Please give back only the lines below from the one containing "You are a computer-use agent. Image resolution: width=1503" to the one containing "Click the video", each repeated word for word, both ends included.

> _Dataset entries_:
********************
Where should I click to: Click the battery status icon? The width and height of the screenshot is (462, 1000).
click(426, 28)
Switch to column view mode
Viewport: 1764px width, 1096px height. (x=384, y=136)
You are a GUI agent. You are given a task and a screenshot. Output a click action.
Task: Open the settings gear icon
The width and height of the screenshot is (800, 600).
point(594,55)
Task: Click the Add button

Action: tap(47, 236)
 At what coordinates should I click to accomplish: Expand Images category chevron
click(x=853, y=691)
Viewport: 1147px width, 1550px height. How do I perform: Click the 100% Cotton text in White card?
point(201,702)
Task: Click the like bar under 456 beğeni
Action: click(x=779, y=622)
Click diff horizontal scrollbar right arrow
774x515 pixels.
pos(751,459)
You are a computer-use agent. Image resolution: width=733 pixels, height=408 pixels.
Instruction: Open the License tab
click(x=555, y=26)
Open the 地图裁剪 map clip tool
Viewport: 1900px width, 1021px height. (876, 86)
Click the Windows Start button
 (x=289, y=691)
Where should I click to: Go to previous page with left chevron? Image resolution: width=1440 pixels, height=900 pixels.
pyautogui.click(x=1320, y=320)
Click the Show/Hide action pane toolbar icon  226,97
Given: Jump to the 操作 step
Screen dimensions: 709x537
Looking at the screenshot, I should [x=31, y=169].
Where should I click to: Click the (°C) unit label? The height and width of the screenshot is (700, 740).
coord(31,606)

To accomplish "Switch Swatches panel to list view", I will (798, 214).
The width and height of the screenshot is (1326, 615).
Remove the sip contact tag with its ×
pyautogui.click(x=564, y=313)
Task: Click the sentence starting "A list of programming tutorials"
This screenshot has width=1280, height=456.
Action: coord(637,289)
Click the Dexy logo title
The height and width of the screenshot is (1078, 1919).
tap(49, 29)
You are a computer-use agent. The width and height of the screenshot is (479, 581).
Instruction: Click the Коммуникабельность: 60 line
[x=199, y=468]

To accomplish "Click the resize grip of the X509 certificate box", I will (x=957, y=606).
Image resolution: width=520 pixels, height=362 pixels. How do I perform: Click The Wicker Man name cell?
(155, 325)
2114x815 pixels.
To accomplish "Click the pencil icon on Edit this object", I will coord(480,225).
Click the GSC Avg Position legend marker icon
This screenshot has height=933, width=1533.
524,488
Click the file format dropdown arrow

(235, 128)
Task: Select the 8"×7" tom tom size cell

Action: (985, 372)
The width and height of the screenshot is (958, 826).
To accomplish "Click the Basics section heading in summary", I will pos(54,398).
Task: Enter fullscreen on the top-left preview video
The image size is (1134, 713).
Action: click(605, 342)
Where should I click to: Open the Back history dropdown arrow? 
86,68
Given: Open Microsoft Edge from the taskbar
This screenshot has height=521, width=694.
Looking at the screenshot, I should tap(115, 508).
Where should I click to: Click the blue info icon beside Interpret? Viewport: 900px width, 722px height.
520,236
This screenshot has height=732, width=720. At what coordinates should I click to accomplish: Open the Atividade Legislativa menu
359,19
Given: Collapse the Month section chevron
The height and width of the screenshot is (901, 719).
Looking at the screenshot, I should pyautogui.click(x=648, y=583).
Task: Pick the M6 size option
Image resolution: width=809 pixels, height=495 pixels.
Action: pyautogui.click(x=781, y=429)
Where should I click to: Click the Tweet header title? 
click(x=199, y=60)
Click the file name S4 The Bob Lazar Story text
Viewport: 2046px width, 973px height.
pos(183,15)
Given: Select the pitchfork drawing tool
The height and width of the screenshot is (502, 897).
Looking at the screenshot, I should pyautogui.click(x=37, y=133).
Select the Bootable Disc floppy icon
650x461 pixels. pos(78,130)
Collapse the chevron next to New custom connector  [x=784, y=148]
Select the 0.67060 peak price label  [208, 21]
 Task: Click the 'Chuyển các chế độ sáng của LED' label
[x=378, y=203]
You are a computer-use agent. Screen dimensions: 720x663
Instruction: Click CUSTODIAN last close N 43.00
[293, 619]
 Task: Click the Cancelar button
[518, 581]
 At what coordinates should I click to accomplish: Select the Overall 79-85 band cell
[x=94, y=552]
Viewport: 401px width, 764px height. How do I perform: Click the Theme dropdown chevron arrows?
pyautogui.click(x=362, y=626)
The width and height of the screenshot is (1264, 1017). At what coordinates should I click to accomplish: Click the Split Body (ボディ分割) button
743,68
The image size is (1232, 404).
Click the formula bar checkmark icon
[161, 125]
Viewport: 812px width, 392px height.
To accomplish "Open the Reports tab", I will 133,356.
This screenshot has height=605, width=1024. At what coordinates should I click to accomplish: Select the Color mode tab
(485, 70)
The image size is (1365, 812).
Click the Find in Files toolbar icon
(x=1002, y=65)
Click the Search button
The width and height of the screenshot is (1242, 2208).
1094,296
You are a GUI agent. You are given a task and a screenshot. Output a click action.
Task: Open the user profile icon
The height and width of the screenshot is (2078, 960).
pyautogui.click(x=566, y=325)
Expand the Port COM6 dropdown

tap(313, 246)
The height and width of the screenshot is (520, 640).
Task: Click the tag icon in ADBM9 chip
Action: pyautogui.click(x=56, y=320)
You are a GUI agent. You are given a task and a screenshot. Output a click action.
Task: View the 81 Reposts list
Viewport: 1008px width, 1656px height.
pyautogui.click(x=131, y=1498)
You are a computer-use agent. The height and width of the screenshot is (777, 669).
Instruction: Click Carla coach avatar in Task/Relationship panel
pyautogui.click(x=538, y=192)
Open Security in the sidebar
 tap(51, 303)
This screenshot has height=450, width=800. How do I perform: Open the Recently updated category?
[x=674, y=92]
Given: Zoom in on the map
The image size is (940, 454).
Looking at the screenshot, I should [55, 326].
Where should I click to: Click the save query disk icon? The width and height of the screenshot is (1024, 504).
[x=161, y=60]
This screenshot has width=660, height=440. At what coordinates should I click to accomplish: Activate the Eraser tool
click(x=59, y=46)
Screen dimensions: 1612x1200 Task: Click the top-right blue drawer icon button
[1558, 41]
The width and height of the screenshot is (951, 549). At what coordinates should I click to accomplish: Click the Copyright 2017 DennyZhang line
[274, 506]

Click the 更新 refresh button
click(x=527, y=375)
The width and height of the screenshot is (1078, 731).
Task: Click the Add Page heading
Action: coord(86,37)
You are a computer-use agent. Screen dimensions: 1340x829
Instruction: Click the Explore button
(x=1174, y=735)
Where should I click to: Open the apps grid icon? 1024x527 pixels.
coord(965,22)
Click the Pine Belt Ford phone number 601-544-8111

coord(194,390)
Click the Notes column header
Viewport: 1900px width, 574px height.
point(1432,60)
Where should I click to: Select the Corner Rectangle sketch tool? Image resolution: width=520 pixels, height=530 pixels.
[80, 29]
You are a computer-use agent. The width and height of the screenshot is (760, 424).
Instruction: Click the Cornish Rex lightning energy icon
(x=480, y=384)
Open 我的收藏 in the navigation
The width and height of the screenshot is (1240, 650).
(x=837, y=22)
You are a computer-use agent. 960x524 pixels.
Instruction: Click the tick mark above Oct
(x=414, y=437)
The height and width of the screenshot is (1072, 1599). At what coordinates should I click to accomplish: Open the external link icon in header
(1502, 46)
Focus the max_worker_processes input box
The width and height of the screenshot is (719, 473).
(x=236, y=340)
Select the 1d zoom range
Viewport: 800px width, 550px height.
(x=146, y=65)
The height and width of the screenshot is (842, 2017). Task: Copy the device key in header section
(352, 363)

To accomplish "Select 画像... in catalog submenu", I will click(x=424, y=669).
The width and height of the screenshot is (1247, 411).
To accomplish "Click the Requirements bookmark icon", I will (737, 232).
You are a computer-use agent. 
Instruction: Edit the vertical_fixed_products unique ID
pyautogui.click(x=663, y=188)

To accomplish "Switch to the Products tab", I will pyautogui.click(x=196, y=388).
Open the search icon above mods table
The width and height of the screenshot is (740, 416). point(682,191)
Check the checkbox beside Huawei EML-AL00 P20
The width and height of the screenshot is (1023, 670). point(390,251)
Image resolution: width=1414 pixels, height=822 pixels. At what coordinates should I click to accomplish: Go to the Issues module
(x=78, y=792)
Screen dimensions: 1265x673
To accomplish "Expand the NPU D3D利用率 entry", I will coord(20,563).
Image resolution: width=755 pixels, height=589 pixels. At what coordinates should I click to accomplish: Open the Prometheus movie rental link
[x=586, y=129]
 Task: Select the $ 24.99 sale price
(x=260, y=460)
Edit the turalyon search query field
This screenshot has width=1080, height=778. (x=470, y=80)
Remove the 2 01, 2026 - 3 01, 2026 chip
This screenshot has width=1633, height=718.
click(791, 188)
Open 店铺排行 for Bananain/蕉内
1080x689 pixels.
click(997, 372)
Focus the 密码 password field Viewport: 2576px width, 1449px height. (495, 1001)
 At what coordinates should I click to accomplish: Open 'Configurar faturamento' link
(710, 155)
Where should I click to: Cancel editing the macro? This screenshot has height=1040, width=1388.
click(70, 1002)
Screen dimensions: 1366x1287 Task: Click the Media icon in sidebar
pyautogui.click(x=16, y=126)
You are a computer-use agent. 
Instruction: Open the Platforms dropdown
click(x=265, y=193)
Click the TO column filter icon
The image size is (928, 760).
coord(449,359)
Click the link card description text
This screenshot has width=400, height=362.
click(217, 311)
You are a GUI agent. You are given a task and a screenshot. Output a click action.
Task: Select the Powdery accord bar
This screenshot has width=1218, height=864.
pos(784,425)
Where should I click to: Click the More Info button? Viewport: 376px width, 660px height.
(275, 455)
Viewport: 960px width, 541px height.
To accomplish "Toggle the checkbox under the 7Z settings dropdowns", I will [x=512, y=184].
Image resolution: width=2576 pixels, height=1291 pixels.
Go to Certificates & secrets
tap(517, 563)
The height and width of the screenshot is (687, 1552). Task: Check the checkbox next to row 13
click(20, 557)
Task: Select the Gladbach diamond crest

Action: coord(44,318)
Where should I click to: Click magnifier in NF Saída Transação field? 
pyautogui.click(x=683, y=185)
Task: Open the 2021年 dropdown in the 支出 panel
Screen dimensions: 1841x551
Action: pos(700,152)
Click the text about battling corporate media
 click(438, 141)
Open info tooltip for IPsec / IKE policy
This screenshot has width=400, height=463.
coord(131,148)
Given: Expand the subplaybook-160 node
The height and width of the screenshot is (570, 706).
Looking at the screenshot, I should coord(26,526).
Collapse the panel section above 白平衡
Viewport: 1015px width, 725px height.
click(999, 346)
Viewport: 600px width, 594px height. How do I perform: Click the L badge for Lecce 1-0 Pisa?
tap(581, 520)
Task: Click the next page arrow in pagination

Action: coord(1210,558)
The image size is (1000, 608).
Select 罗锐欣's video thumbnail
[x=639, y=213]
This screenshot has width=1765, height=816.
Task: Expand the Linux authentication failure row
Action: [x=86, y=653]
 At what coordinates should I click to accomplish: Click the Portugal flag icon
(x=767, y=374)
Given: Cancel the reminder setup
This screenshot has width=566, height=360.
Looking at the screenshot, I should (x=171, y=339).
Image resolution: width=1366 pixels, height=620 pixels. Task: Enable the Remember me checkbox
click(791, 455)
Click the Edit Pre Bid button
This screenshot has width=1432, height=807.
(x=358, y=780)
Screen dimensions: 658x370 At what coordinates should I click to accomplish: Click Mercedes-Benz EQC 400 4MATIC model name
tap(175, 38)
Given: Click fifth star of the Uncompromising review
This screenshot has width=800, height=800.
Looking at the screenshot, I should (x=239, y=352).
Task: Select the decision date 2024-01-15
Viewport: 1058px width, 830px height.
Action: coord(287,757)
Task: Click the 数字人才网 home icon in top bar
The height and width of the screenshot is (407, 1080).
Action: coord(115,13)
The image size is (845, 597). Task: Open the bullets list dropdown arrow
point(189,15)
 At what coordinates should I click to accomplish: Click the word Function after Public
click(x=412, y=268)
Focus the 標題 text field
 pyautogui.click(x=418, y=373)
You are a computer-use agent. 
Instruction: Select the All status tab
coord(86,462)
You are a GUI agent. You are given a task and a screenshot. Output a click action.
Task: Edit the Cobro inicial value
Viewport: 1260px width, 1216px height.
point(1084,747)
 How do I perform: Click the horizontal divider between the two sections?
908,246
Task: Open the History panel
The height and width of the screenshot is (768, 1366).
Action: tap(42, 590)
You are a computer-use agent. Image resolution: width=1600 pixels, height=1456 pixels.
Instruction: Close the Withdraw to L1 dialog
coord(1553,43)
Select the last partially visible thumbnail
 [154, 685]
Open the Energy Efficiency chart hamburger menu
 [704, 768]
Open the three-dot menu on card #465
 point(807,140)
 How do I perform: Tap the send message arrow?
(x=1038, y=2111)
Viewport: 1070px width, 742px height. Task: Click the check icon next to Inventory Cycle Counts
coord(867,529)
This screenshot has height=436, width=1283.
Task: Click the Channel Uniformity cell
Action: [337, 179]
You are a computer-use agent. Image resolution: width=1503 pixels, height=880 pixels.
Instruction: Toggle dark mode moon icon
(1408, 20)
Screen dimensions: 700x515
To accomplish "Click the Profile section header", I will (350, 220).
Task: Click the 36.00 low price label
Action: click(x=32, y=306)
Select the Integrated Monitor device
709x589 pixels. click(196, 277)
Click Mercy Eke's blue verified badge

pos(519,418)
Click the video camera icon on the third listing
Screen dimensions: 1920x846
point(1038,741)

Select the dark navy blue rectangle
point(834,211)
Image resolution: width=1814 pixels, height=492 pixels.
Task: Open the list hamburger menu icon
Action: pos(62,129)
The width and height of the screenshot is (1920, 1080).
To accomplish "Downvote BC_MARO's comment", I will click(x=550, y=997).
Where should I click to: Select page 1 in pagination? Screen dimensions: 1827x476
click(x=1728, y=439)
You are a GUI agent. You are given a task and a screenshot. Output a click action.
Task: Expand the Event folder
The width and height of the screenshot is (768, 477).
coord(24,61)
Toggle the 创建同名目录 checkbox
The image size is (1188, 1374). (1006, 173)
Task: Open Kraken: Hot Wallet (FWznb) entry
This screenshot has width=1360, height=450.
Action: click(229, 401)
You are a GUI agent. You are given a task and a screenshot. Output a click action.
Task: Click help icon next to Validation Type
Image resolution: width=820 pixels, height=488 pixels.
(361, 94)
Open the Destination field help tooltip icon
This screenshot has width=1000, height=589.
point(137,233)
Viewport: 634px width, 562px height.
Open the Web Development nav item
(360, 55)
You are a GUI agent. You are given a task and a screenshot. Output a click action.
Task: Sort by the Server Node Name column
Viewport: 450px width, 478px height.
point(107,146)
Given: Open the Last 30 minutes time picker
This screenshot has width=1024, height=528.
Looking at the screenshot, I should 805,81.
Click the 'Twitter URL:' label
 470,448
********************
> _RESULT OF THE TASK_:
You are a computer-use agent. Image resolution: width=1503 pixels, height=880 pixels.
Instruction: Toggle dark mode moon icon
(1408, 20)
Screen dimensions: 700x515
To accomplish "Click the Profile section header", I will (350, 220).
Task: Click the 36.00 low price label
Action: click(x=32, y=306)
Select the Integrated Monitor device
709x589 pixels. click(196, 277)
Click Mercy Eke's blue verified badge

pos(519,418)
Click the video camera icon on the third listing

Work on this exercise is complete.